INSTRUCTIONS TO FOLLOW: Copy out, character for character, the part of the records below that opens with the line containing "Given: Expand the" and closes with the line containing "Action: [x=491, y=29]", including both of those lines.
.....
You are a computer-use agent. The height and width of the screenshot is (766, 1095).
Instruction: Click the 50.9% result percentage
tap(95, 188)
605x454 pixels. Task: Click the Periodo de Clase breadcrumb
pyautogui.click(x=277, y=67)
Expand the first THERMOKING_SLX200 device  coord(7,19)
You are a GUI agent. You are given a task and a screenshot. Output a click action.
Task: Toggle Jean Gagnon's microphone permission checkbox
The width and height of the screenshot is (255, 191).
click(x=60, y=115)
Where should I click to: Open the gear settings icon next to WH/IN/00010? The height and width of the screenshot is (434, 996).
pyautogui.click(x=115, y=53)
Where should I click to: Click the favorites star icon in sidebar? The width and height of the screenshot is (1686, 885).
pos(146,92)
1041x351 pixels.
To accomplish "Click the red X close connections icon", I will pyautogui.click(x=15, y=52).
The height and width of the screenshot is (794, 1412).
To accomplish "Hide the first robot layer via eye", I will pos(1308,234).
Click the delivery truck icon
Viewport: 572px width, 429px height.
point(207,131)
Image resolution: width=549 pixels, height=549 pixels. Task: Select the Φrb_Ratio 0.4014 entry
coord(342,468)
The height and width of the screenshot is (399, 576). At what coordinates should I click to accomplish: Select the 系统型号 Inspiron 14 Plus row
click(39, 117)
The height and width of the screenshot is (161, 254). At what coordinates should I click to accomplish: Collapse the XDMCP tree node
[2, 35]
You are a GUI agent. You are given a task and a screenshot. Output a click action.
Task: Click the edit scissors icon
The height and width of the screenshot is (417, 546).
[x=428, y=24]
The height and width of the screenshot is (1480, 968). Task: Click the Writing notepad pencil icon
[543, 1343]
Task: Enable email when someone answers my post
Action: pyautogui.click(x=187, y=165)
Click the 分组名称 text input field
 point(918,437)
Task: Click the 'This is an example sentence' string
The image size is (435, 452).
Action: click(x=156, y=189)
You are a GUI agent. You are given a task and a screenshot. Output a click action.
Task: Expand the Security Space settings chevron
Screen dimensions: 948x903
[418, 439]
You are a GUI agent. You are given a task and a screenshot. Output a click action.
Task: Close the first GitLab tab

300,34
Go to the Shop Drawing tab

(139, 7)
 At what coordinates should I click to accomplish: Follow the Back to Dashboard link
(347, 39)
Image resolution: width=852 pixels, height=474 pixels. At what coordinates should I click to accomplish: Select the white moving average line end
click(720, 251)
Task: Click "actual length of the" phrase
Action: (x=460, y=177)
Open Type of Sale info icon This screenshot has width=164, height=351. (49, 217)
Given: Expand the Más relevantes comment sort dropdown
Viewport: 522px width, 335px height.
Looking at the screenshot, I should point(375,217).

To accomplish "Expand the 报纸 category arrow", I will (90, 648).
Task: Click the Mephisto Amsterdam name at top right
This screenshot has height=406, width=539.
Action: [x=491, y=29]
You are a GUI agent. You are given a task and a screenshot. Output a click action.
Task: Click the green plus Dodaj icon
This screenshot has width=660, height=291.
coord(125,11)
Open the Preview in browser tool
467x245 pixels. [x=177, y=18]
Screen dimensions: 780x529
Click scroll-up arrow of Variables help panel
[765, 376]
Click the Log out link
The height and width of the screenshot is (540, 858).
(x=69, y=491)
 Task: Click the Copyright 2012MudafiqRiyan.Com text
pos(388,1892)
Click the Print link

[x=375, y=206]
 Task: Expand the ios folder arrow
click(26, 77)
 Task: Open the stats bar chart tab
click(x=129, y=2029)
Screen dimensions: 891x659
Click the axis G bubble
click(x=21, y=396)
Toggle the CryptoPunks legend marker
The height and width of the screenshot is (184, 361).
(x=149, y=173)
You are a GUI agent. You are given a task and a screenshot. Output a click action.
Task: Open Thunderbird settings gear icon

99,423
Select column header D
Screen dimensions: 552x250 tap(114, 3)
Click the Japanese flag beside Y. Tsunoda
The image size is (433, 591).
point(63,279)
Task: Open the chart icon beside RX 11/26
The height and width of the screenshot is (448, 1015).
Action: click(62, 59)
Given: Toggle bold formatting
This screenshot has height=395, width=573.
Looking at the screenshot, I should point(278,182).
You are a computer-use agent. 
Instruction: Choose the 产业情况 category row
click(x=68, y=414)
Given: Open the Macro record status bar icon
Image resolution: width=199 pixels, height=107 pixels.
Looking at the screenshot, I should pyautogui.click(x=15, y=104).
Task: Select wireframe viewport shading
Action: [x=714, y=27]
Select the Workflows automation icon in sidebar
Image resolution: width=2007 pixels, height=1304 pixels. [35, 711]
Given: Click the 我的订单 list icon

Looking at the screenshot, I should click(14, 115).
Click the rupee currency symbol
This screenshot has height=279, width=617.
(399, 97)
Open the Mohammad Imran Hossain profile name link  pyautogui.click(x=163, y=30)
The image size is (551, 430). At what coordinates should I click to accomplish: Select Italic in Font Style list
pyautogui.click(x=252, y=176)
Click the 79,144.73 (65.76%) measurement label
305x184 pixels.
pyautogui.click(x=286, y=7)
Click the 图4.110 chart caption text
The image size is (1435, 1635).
.....
EXERCISE SOLUTION:
Given: Expand the Más relevantes comment sort dropdown
Viewport: 522px width, 335px height.
Looking at the screenshot, I should point(375,217).

To accomplish "Expand the 报纸 category arrow", I will (90, 648).
Task: Click the Mephisto Amsterdam name at top right
This screenshot has height=406, width=539.
Action: [x=491, y=29]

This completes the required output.